Can an employer force an employee to agree that his complaints have been adequately addressed? On April 26, the EEOC announced that Downhole Technology LLC will pay a former employee $120,000 and provide other relief after it terminated an employee who refused to do just that.
In Equal Opportunity Equal Employment Opportunity Commission v. Downhole Technology LLC, Kenneth Echols, an African-American employee, reported that white coworkers wore white hoods similar to those used by the Ku Klux Klan to intimidate him. After the report, Echols later reported that those same employees physically and verbally threatened him.
The EEOC alleged that, instead of addressing the reported incidents, Downhole asked Echols to sign an agreement stating that he had not been harassed because of his race and that Downhole had adequately addressed his concerns. When Echols refused, Downhole terminated him despite a prior unblemished employment record.
The EEOC filed suit against Downhole alleging violations of Title VII. Shortly after the lawsuit was filed and after extensive negotiations, the EEOC and the company resolved the claim which led to a two-year consent decree. Under that decree, Downhole Technology must:
- Pay Echols $120,000 in monetary relief;
- Give Echols a job recommendation by a senior level manager;
- Not discuss, mention, or allude to Echols’ charge of discrimination;
- Exclude any information regarding the charge of discrimination from Echols’ personnel file;
- Designate and train a liaison to conduct annual training on employees’ rights under Title VII and avoiding unlawful discrimination in the workplace;
- Adopt an anti-discrimination policy that meets minimum requirements as set out in the decree; and
- Maintain a toll-free telephone number for employees to report any alleged discrimination.

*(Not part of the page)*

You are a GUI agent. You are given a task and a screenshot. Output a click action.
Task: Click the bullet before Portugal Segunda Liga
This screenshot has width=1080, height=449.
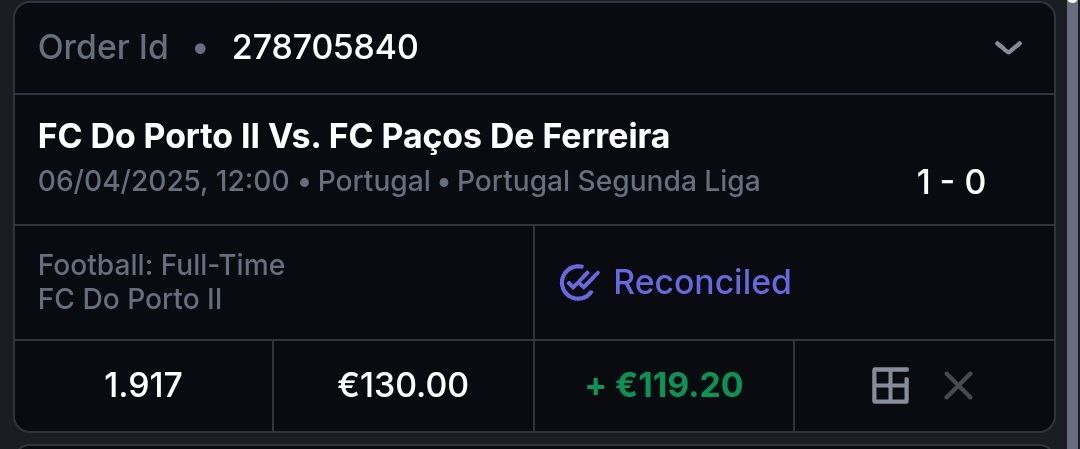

Obviously, we don’t know what exactly happened in this case—only what the plaintiff and the EEOC alleged. However, as reported in the complaint, this case is a cautionary tale about how NOT to conclude a harassment investigation. Although, an employer has the right to ask for a waiver of past employment claims in exchange for severance payments when the relationship is ending, the significant fact here is that the employee would have continued to be employed with his complaints of harassment allegedly unaddressed to his satisfaction. Even under these alleged facts, Downhole could have just agreed to disagree with Mr. Echols—who could have then filed his harassment complaint while he continued as an employee. Downhole could then have defended the harassment complaint based on its investigation and the fact that it had stopped the conduct as soon as it was brought to its attention. Significantly, it may have been able to avoid the retaliation claim.